I am building an address matching engine for UK addresses in Elasticsearch and have found shingles to be very useful however I am seeing some issues when it comes to punctuation. A query for "4 Walmley Close" is returning the following matches:
- Units 3 And 4, Walmley Chambers, 3 Walmley Close
- Flat 4, Walmley Court, 10 Walmley Close
- Co-Operative Retail Services Ltd, 4 Walmley Close
The true match is number 3, however both 1 and 2 match (falsely) as they both become '4 walmley' when turned into shingles. I would like to tell the shingle analyzer not generate shingles that straddle commas. So, for example 1) currently I get:
- units 3
- 3 and
- and 4
- 4 walmley
- walmley chambers
- chambers 3
- 3 walmley
- walmley close
...when in actual fact all I want is....
- units 3
- 3 and
- and 4
- walmley chambers
- 3 walmley
- walmley close
My current settings are below. I have experimented with swapping the tokenizer from standard to whitespace, this helps in that it retains the commas and would potentially avoid the situation above (i.e. I end up with '4, walmley' as my shingle in address 1 and 2) however I end up with lots of unusable shingles in my index and with 70 million documents I need to keep the index size down.
As you can see in the index settings I have also have a street_sym filter which I would love to be able to use in my shingles e.g. for this example, in addition to generating 'walmley close' I would like to have 'walmley cl' however when I attempted to include this I got shingles of 'close cl' which were not terribly helpful!

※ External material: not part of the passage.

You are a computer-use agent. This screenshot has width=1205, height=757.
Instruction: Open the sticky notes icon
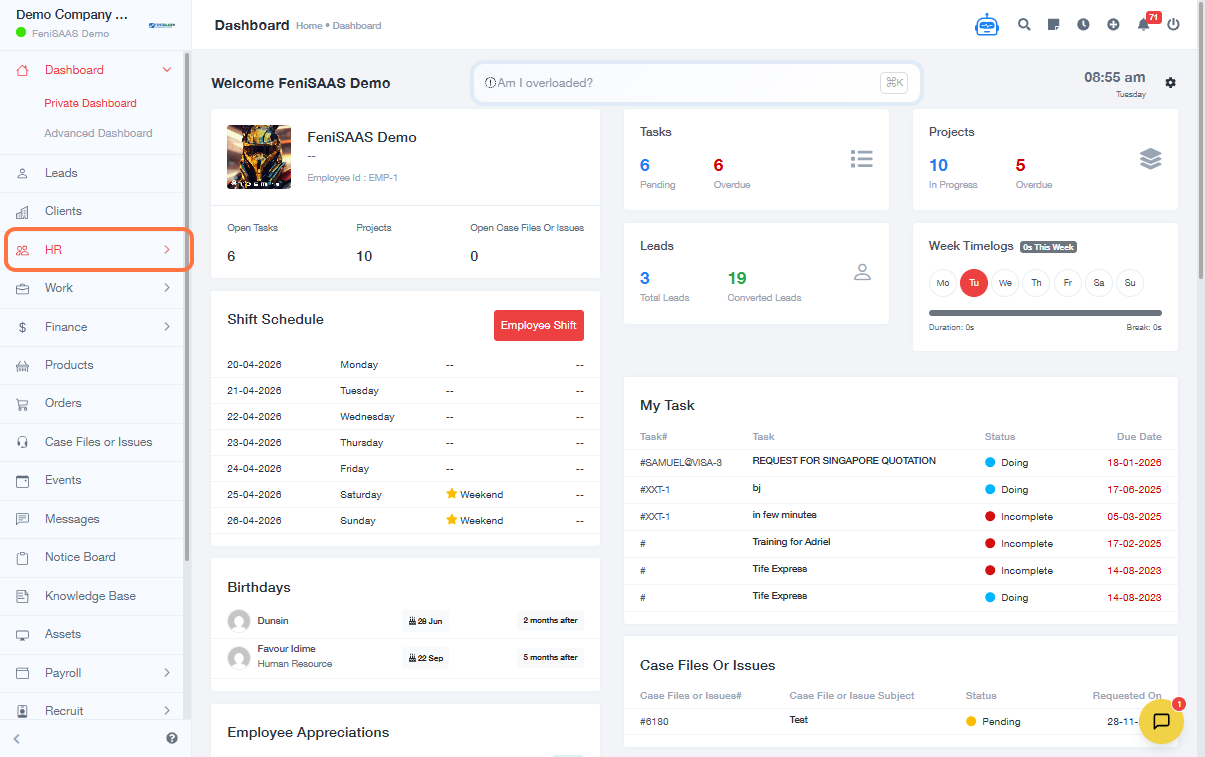(x=1053, y=25)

Any advice from more experienced Elasticsearch users would be hugely appreciated. I have read through Gormley and Tong's excellent book but cannot get my head around this particular issue.
Thanks in advance for any help offered.
"analysis": {
"filter": {
"shingle": {
"type": "shingle",
"output_unigrams": false
},
"street_sym": {
"type": "synonym",
"synonyms": [
"st => street",
"rd => road",
"ave => avenue",
"ct => court",
"ln => lane",
"terr => terrace",
"cir => circle",
"hwy => highway",
"pkwy => parkway",
"cl => close",
"blvd => boulevard",
"dr => drive",
"ste => suite",
"wy => way",
"tr => trail"
]
}
},
"analyzer": {
"shingle": {
"type": "custom",
"tokenizer": "standard",
"filter": [
"lowercase",
"shingle"
]
}
}
}